WHAT TO WORK ON –
• A. In the forum thread on lens equivalence, which factors does Phocal list as determining depth of field?
• B. Continue the forum thread on lens equivalence from where it stops.

EXTRACT –

= = =

1. Reminder: Please use our affiliate links for holiday shopping!

Equivalence thread (including posts moved here from other threads)

Discussion in 'Back Room' started by dalto, Sep 6, 2016.

  1. dalto

    dalto Mu-43 Regular

    186
    Jul 6, 2016
    Texas
    But a f/1.2 lens for m43 and an f/1.2 lens for FF aren't equivalent so comparing those lenses isn't really apples to apples. Not just in DOF but in virtually every way that matters.

    +1, there are more effective systems if size isn't a consideration.

    Although, if you only use this lens in limited circumstances and don't want to have to buy/carry a second body I can see where it could make sense for a niche market.
     
    • Like Like x 1
  2. tkbslc

    tkbslc Mu-43 Hall of Famer

    That's pretty much my point, though. You'll be spending FF prices and you'll still have a two stop (or close to it) disadvantage everywhere that a fast prime counts.
     
  3. Phocal

    Phocal Mu-43 Hall of Famer

    Jan 3, 2014
    Actually an ƒ1.2 lens from each and every system are exactly the same. Aperture is the nothing more then the relationship between focal length and the size of the opening of the lens. DoF is not a product of just the lens.....lots goes into determining what it will be in every given situation......like distance to subject, focal length of lens, aperture used, and yes.......format (we know the differences between the formats so no use going into that).

    So, in what ways are they different?
     
    • Agree Agree x 1
    • Winner Winner x 1
  4. dalto

    dalto Mu-43 Regular

    186
    Jul 6, 2016
    Texas
    The actual size of the opening, the total amount of light allowed to hit the sensor and the resultant image you will get for starters. When comparing lens and body combinations it seems reasonable to also factor the effect that sensor size has on the equation.

= = =

DATA PROVIDED –
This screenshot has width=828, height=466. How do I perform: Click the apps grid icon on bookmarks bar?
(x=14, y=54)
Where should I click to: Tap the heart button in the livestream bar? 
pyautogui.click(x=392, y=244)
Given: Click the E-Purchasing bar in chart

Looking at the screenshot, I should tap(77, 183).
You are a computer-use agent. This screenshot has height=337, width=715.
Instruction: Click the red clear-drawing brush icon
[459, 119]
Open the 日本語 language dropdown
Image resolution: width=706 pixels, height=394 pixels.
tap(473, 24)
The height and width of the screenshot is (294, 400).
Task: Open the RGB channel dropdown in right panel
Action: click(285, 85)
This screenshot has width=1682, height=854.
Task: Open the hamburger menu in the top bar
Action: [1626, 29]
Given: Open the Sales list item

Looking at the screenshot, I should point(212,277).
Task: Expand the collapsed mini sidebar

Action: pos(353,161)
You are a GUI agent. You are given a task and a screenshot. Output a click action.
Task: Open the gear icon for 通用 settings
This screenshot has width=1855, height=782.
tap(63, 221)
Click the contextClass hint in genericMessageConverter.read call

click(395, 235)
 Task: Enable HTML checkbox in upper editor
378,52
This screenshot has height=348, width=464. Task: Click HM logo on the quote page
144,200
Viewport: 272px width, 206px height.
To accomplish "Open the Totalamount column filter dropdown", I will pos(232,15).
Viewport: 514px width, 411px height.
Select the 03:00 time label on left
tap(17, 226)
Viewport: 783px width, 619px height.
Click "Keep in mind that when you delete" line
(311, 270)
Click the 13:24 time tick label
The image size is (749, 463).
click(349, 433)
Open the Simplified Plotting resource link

= = =

FINAL RESULTS –
• A. Distance to subject, focal length of the lens, the aperture used, and format.

• B.
    • Sad Sad x 1
  5. DanS

    DanS Mu-43 Veteran

    393
    Mar 8, 2016
    Central IL
    Again, as I mentioned in another thread, light gathering is a very valid reason to have a fast prime. It blows my mind that you continually ignore or downplay this point.

    Why don't you switch to FF instead of constantly bemoaning mft?
     
    • Winner Winner x 1
  6. dalto

    dalto Mu-43 Regular

    186
    Jul 6, 2016
    Texas
    This is different from my understanding. You are not gathering the same same amount of light as with a bigger sensor. In reality, you have the light gathering of 2.4 and the DOF of 2.4 assuming 2.4 is the right number for whatever system you are comparing.

    Please note, I am not complaining or trying to say one system is better or worse. I love my m4/3 gear. That being said, I do believe the original premise was valid. Which is as the lenses get bigger the value of m4/3 decreases.
     
  7. DanS

    DanS Mu-43 Veteran

    393
    Mar 8, 2016
    Central IL
    The size of the sensor is only a small part of the equation. The size of the photosites on the sensor, and their sensitivity are more important. This is why you will sometimes hear photographers disparage a new body, because all it offers is more megapixels.
     
  8. dalto

    dalto Mu-43 Regular

    186
    Jul 6, 2016
    Texas
    While I don't disagree with what you are saying it doesn't change the fact that the amount of light that reaches the sensor from an f1.2 25mm lens is significantly less than the amount which hits the sensor from an f1.2 50mm lens assuming that that the sensor is appropriately sized to take advantage.

    Sensor technology technology changes over time and across platforms so you never have perfect apples to apples but assuming technology of roughly the same vintage it is often close enough for comparison. Especially if you ignore the ultra high resolution options and focus on the mainstream.
     
  9. DanS

    DanS Mu-43 Veteran

    393
    Mar 8, 2016
    Central IL
    take a look at this comparison.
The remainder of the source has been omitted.